Oltre che ai personaggi ho dedicato molta attenzione anche alle storie locali e “minori”, all’esplorazione invernale delle vette, elementari in estate, del Parco d’Abruzzo, Lazio e Molise e del Velino. Con un pensiero agli amici che ci hanno lasciato, da Tiziano Cantalamessa fino a Pino Sabbatini, a Roberto Iannilli e a Luca D’Andrea.

Stefano Ardito, Storia dell’Alpinismo in Abruzzo, 304 pagine, 25 euro, Ricerche & Redazioni 2014.

La Grande Avventura

Nell’agosto del 1913 un gruppo di austeri signori, attrezzati con pendoli, termometri, palloni-sonda e teodoliti, si imbarca a Marsiglia per Bombay. Li attende un lungo viaggio nel cuore dell’Asia, destinato a interrompersi nell’estate del 1914 con la notizia dello scoppio della Grande Guerra in Europa.
A ideare e dirigere la spedizione è il medico torinese Filippo De Filippi, medico e cronista delle spedizioni del Duca degli Abruzzi in Alaska e al K2. Lo accompagnano altri otto esploratori e ricercatori italiani, due inglesi e due indiani.
In un anno e mezzo, con tappe a Skardu, a Leh, sul ghiacciaio Rimu, sull’altopiano del Dèpsang e a Kashgar, de Filippi e compagni percorrono le valli del Karakorum, dell’Himalaya occidentale e del Turkestan cinese.
Esplorano il ghiacciaio Rimu, superano più volte i 6000 metri.

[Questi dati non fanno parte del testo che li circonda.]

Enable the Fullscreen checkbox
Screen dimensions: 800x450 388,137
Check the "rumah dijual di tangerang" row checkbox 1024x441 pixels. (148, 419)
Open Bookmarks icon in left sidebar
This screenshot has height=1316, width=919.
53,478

Mappano territori inesplorati, raccolgono campioni di rocce, effettuano rilevazioni gravimetriche, studiano popoli come i Baltì, i Ladakhi, gli Uiguri e i Kirghisi.
Nel libro racconto la vita di De Filippi e l’avventura del 1913-’14. Un viaggio che ha aperto la strada ad altri straordinari viaggiatori come Giuseppe Tucci, Fosco Maraini e Ardito Desio. Il loro viaggio, anche se si conclude in maniera imprevista, resta una “grande avventura”, che a cent’anni di distanza continua a interessare e affascinare.

Stefano Ardito, La Grande Avventura, 232 pagine, 18,60 euro, Corbaccio 2013.